Poe composed these verses at the request of Mrs. Shew, as the eighteenth line reveals. He rarely used blank verse, and had written none since “The Coliseum” of 1833 and the unfinished play Politian of 1835, save a few lines inspired by Elizabeth Barrett in 1845. He used the form in 1847 and 1848 for the present piece, for “To M. L. S——,” and for the poem “To Helen [Whitman],” but for nothing thereafter. He seems to have concluded that unrhymed verse was not a medium for which he was gifted, and although he handled it with something more than competence, most of his admirers will not regret his general avoidance of it.

When Poe prepared the piece for publication he omitted some of the lines, obviously as too personal, but the version he sent to Mrs. Shew is the more interesting.

The exact date of composition of the piece is somewhat uncertain. In a letter of March 28, 1875, to John H. Ingram, described in the Ingram List as number 210, Mrs. Houghton wrote somewhat confusedly about this poem and a poem she referred ­[page 406:] to as “To Mrs.
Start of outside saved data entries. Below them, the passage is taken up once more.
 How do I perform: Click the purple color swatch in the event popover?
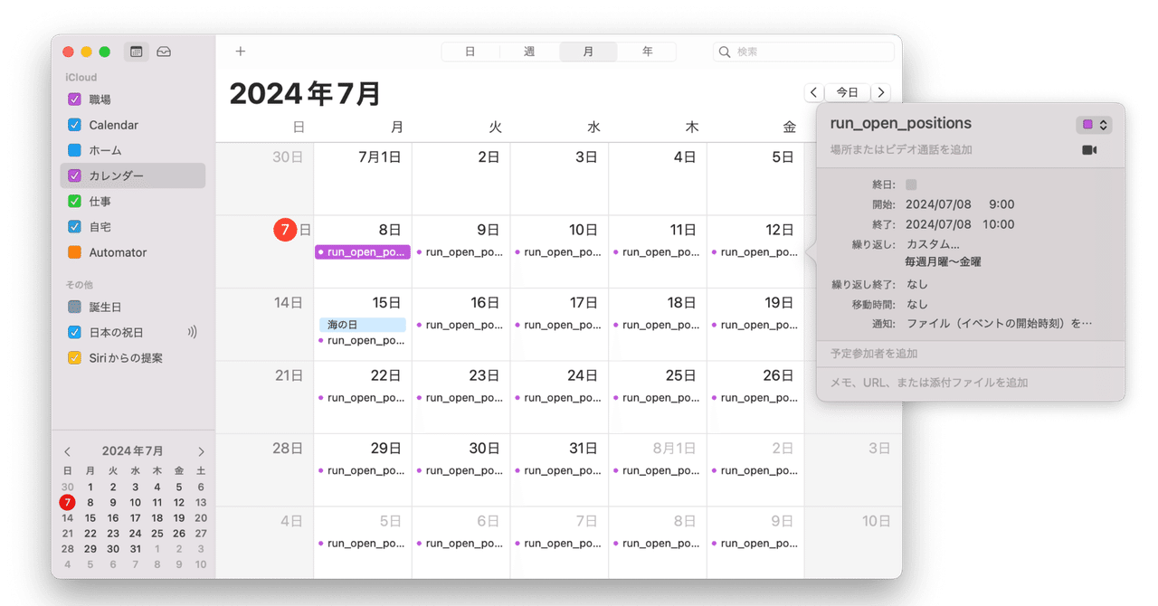click(x=1088, y=124)
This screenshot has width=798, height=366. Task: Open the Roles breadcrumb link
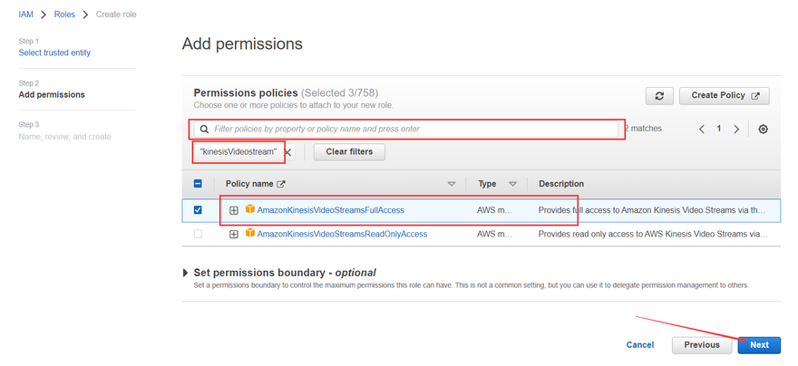[x=63, y=14]
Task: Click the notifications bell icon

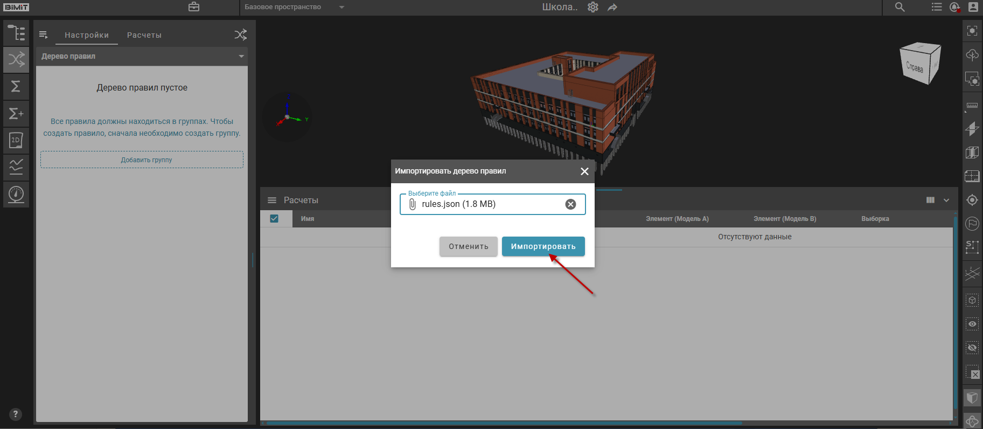Action: [x=954, y=7]
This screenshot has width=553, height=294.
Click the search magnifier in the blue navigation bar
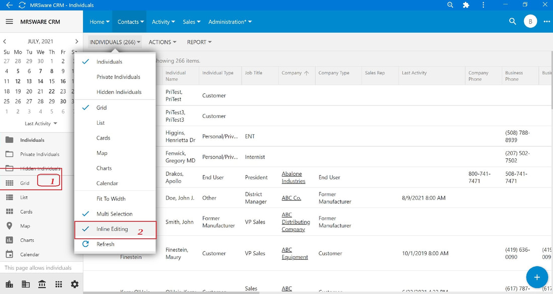coord(512,22)
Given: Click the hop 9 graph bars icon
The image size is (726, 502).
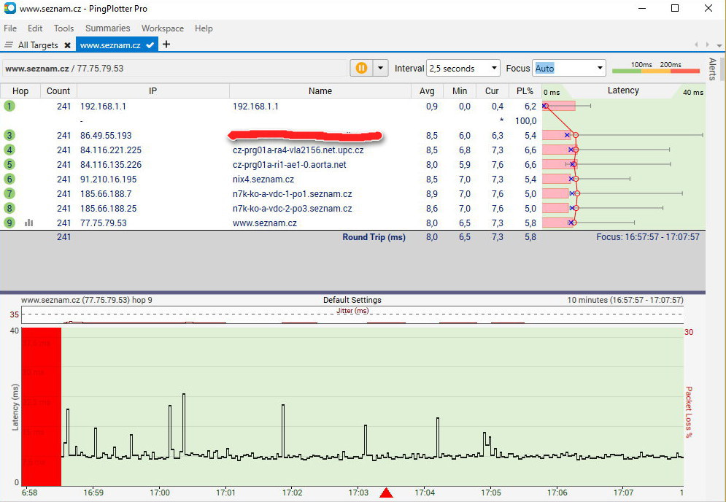Looking at the screenshot, I should coord(28,223).
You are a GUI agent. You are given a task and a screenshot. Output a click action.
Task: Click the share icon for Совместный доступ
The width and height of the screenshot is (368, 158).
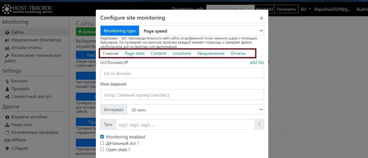[x=7, y=97]
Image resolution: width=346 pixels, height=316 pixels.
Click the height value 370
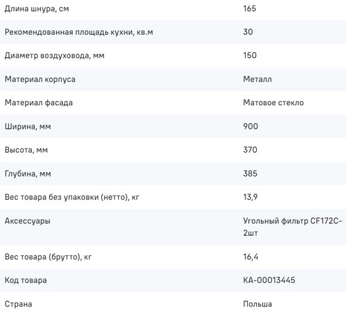click(x=250, y=150)
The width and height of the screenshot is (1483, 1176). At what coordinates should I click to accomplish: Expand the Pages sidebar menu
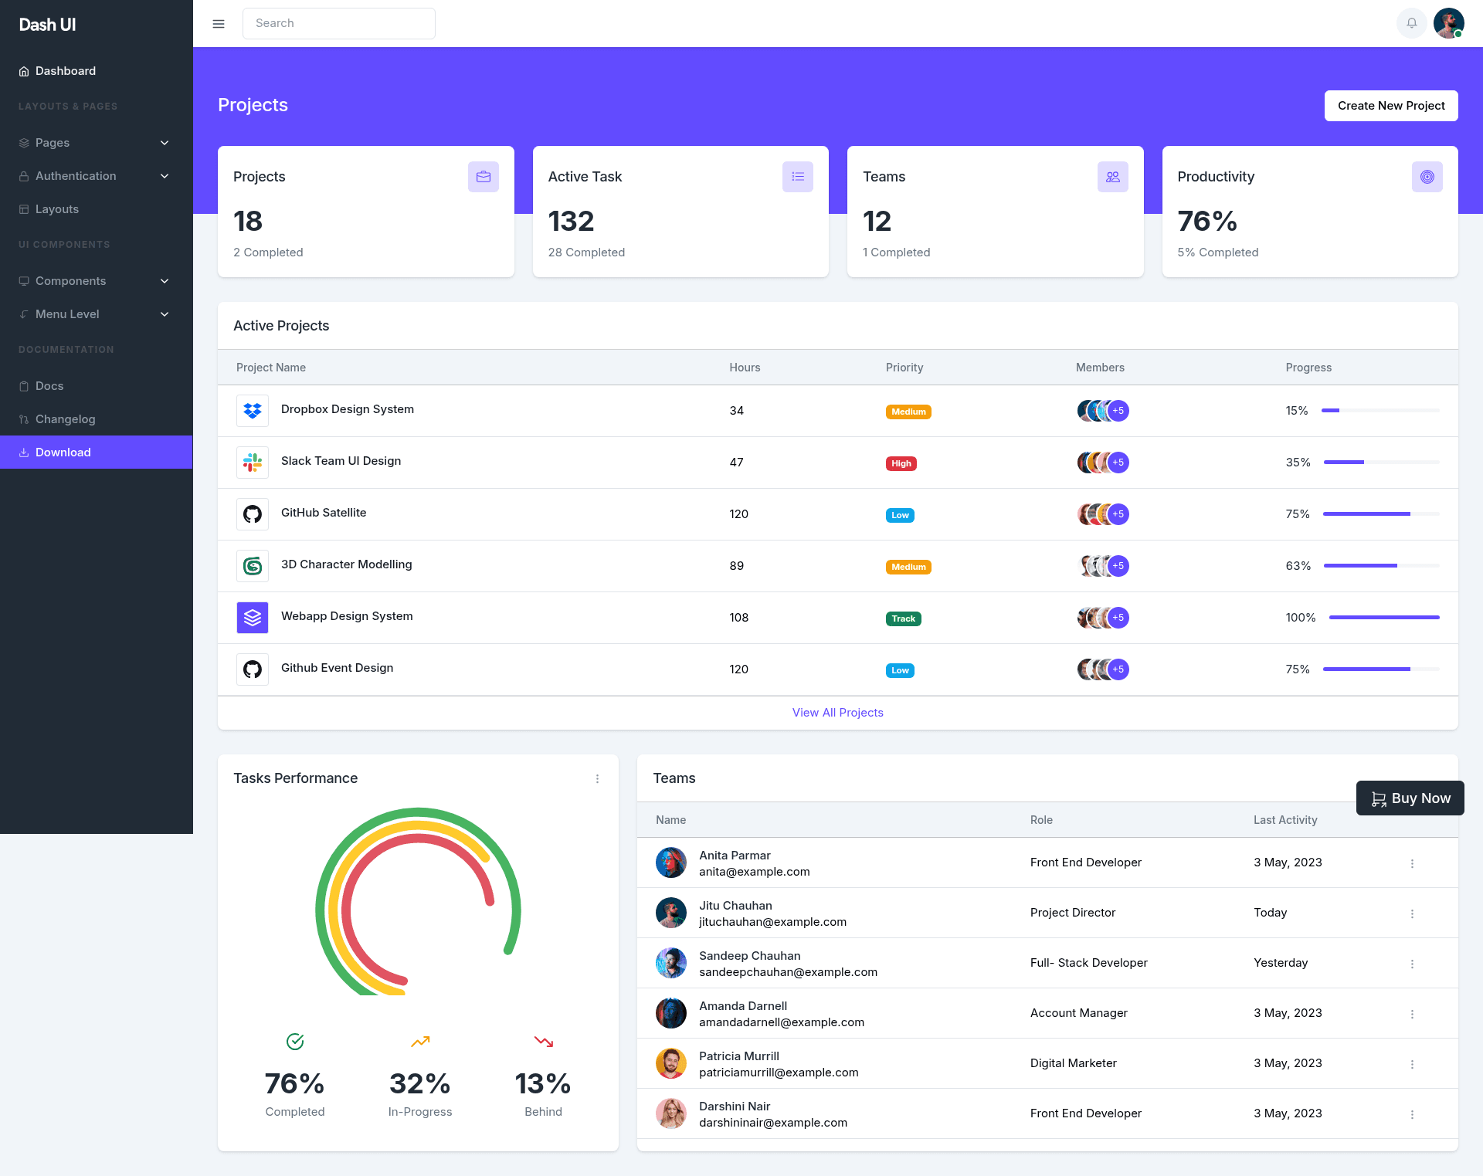tap(97, 143)
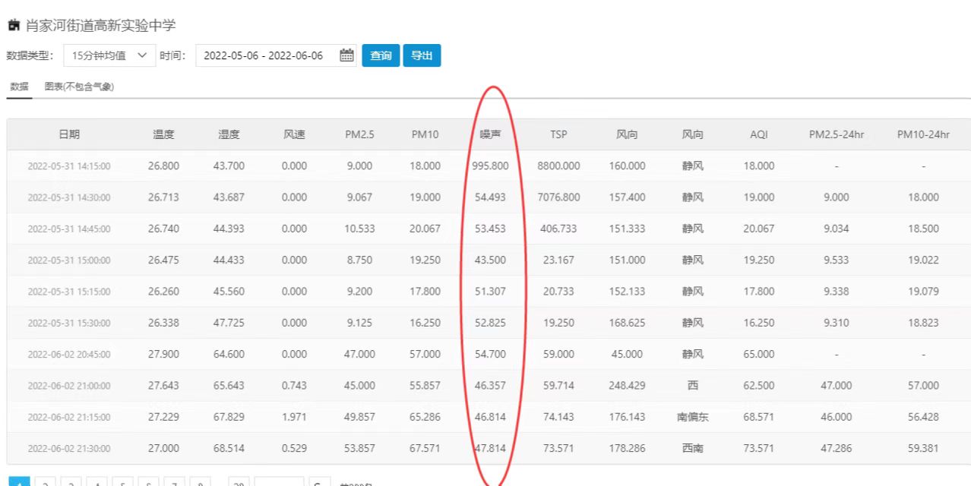This screenshot has width=971, height=486.
Task: Select the noise value 995.800 cell
Action: 490,166
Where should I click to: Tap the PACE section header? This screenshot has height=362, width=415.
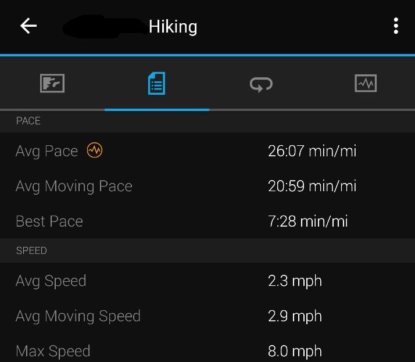(x=28, y=121)
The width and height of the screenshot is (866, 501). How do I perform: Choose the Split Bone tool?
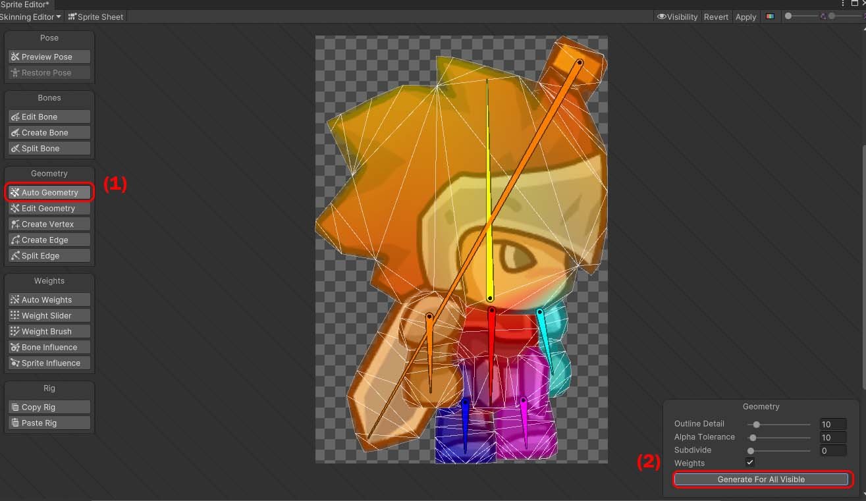click(49, 148)
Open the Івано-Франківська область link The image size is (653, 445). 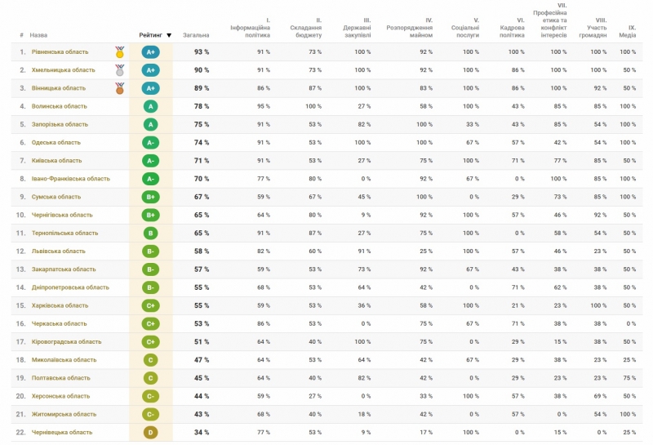click(x=69, y=179)
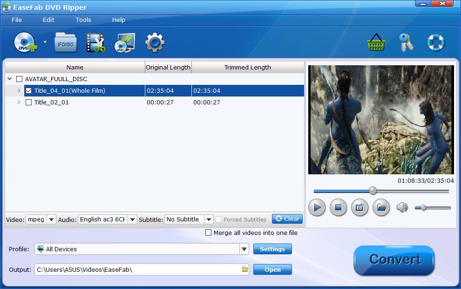461x289 pixels.
Task: Open the IFO/ISO folder loader
Action: point(66,43)
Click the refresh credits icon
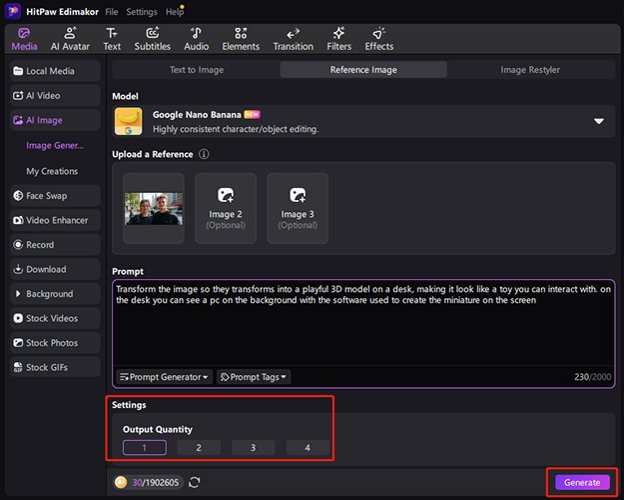Screen dimensions: 624x500 click(195, 482)
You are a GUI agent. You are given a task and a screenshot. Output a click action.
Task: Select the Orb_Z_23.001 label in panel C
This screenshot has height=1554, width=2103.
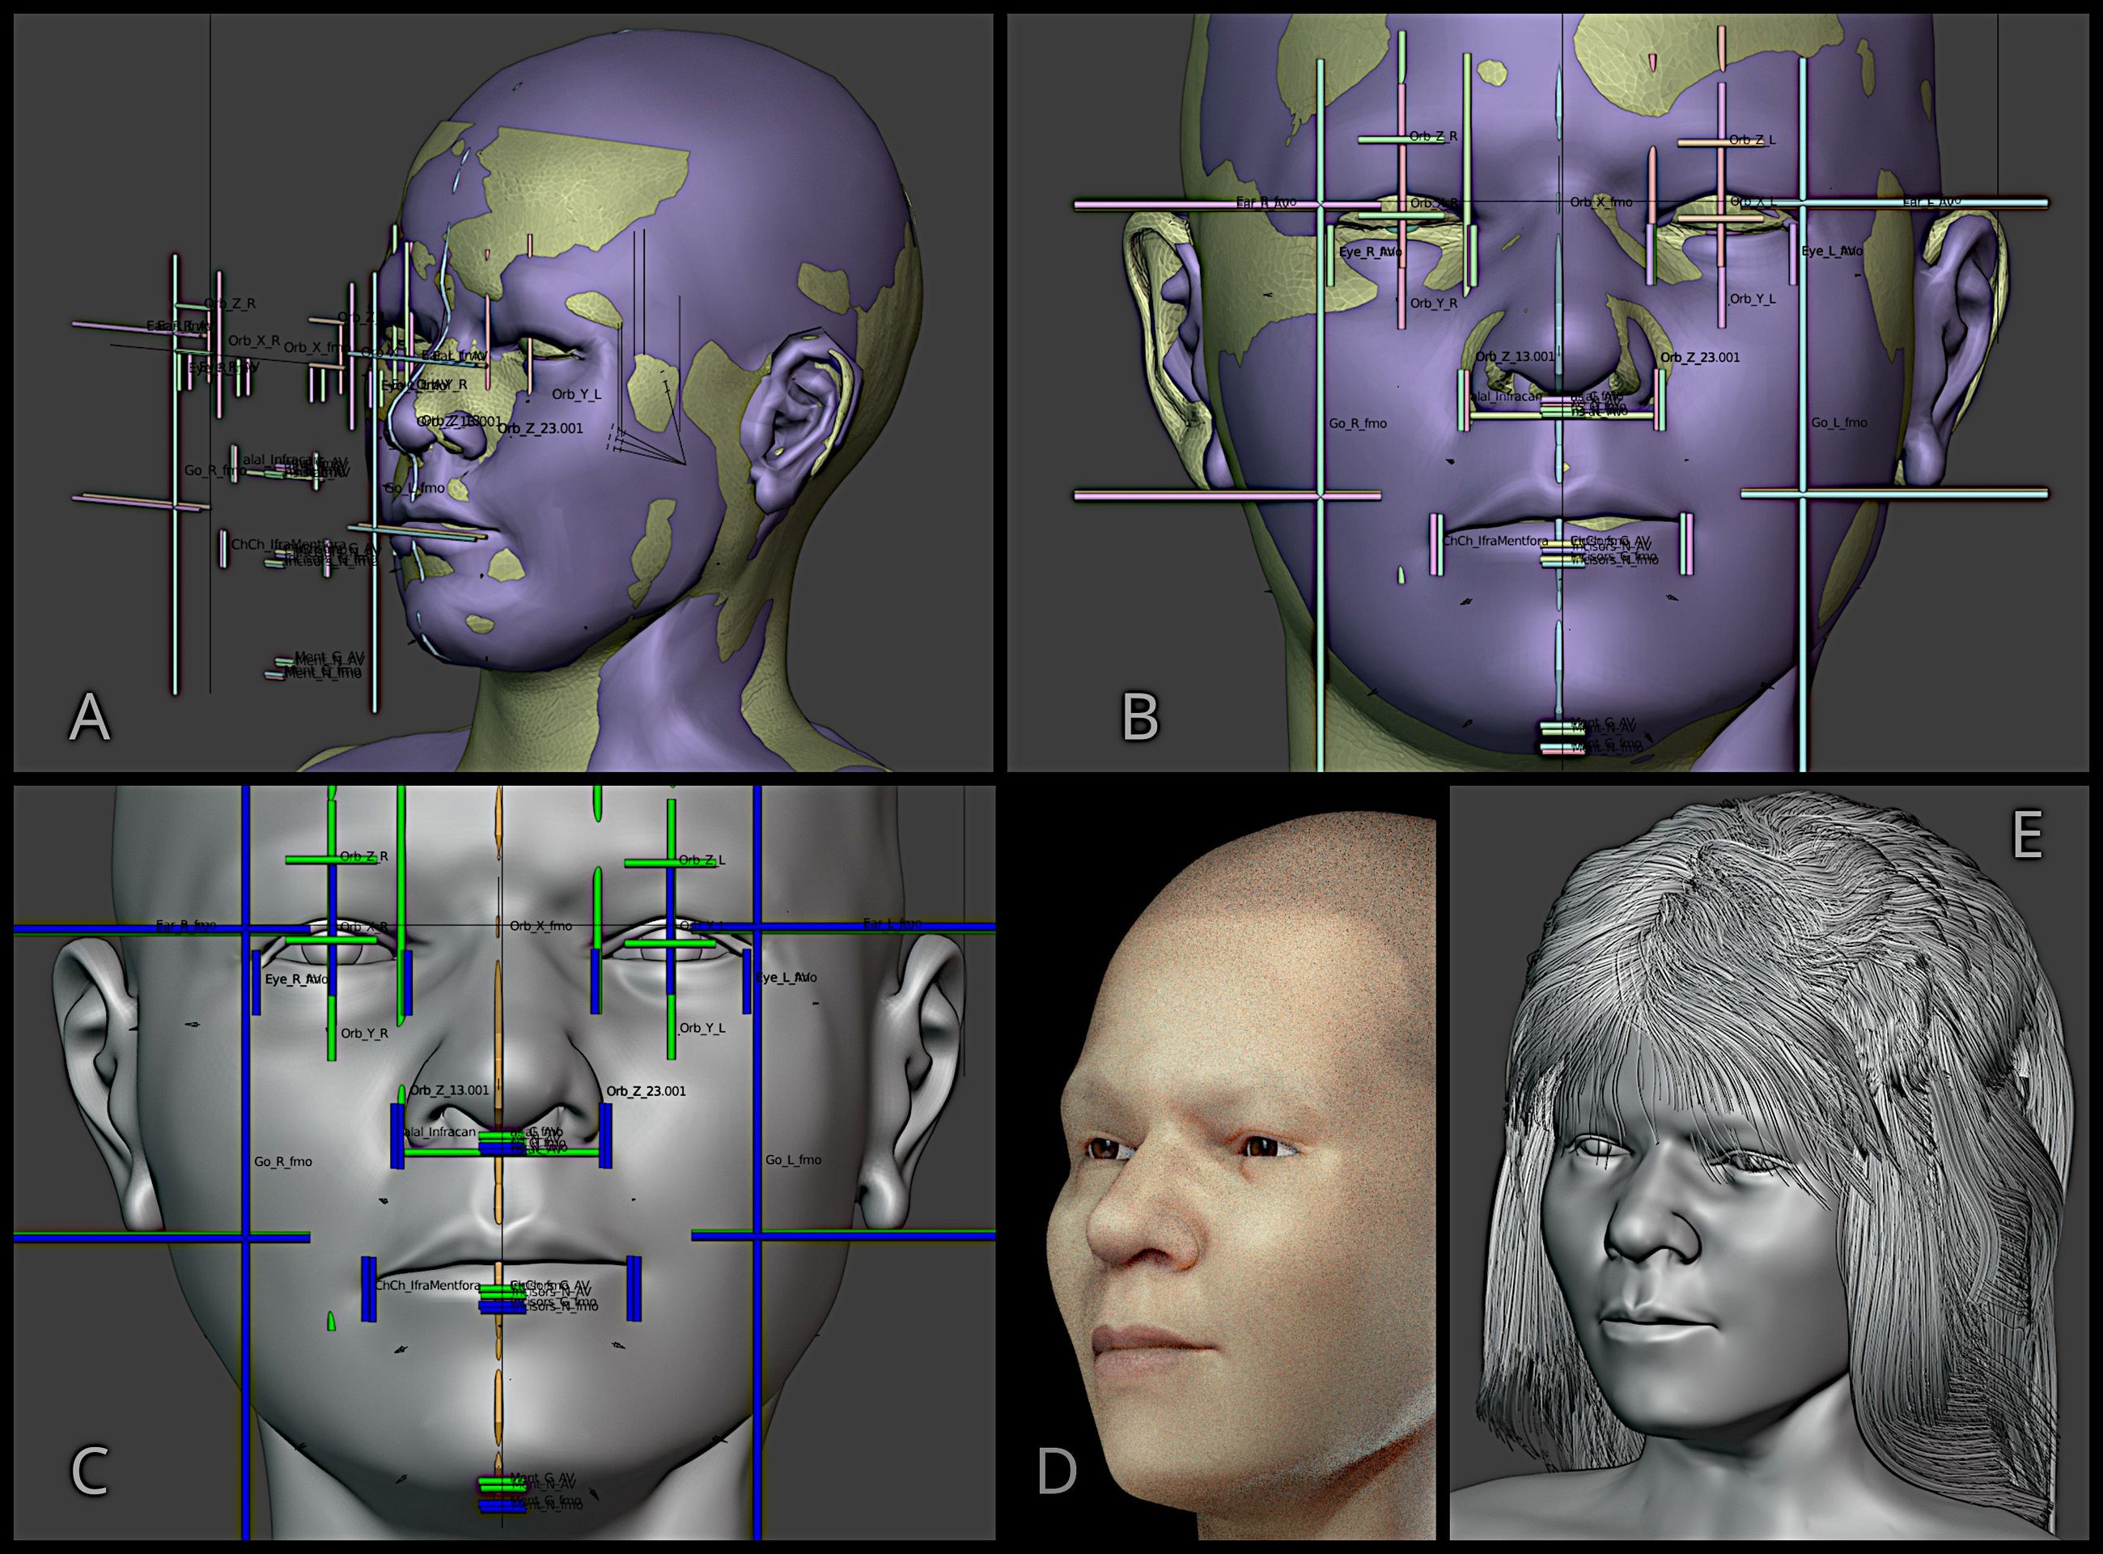tap(646, 1091)
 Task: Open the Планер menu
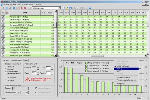tap(25, 5)
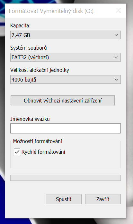Click Obnovit výchozí nastavení zařízení button

click(x=63, y=101)
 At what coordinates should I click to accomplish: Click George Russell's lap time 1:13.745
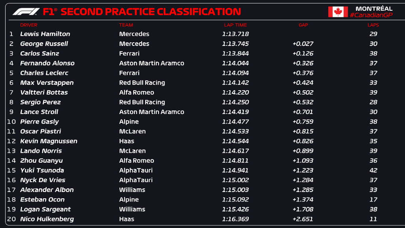(235, 44)
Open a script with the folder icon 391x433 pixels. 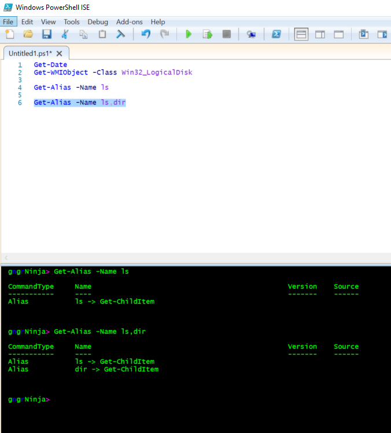[28, 35]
M. L. S.” She said that they were valentines to her, in succeeding years. The poem that follows is surely the later of the two, but as it was published by February 15, 1848, it must have been written considerably before Valentine’s Day of that year. I do not think it possible to be quite sure whether the personal version or the published one was composed first. But a date in the period between December 1847 and January 1848 may be confidently assigned as that of the poem’s composition.

 

TEXTS

(A) Manuscript given to Mrs. Shew (the original is now lost, but the text is preserved in a tracing — no. 42 — in the Ingram Collection at the University of Virginia); (B) Columbian Lady’s and Gentleman’s Magazine for March 1848 (9:138); (C) Works (1850), II, 19.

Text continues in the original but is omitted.